Data for the task Block Start

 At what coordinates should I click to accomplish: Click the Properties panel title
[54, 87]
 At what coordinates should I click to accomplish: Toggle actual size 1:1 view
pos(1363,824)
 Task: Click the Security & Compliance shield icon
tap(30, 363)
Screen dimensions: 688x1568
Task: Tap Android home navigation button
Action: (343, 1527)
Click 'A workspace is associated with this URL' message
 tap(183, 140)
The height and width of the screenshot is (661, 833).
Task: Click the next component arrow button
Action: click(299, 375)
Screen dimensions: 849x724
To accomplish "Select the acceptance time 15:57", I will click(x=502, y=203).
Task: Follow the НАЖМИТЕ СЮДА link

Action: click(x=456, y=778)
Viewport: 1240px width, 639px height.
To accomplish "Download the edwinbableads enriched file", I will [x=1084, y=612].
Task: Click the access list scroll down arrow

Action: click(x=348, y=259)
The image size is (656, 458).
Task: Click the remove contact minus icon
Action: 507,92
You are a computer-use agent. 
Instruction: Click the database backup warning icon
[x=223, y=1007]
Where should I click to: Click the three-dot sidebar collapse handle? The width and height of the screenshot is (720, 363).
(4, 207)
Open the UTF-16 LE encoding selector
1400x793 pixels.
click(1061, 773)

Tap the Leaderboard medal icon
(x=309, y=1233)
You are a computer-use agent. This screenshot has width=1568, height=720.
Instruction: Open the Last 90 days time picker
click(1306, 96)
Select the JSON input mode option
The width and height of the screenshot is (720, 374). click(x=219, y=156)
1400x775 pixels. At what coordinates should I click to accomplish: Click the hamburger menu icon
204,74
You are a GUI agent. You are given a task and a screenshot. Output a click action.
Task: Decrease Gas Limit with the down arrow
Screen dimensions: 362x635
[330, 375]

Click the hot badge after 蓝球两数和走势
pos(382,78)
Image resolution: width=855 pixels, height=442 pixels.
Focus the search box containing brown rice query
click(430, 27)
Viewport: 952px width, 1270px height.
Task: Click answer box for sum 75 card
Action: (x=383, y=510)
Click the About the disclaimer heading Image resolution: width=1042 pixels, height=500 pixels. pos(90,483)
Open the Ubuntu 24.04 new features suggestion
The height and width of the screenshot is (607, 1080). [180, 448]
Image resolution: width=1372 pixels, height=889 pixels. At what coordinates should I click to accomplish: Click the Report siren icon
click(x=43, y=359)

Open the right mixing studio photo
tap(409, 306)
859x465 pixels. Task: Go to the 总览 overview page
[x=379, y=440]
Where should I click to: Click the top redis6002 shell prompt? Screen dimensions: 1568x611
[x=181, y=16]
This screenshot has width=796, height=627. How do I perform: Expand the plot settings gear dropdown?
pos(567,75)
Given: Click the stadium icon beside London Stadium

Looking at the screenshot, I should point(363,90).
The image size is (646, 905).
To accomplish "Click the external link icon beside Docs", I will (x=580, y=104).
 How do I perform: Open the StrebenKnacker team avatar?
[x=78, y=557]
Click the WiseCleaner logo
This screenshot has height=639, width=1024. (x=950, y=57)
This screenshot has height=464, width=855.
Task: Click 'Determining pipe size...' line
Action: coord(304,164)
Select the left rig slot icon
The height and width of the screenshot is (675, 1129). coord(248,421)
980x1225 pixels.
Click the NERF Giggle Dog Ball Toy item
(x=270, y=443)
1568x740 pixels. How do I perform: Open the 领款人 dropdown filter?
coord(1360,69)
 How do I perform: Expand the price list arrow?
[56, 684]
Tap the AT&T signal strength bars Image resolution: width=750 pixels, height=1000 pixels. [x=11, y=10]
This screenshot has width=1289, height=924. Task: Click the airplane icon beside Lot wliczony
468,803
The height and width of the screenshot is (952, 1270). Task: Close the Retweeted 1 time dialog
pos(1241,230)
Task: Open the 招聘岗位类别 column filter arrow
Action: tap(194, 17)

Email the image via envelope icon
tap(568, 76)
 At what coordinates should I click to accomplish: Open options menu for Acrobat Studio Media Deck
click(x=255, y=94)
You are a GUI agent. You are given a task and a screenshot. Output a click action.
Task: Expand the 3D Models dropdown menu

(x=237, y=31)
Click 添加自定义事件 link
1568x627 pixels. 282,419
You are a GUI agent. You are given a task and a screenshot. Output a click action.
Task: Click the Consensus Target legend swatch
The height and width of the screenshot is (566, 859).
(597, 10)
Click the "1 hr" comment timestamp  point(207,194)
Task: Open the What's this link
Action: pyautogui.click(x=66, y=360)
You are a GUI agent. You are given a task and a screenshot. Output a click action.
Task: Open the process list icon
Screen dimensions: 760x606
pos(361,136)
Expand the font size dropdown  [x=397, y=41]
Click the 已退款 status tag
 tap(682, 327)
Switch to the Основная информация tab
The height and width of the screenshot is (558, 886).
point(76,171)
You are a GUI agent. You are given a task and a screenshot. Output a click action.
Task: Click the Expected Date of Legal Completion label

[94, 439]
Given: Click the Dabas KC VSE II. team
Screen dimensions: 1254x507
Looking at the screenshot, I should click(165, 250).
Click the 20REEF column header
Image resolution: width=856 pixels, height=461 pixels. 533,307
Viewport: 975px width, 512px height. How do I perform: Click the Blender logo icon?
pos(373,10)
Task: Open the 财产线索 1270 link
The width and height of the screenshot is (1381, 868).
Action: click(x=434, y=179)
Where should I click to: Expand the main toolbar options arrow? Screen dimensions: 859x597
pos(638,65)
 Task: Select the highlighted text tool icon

Data for the task Block End

In the material above, find the lines that contain "computer" and show them.

You are a computer-use agent. 
You are a computer-use agent. This screenshot has width=1568, height=720.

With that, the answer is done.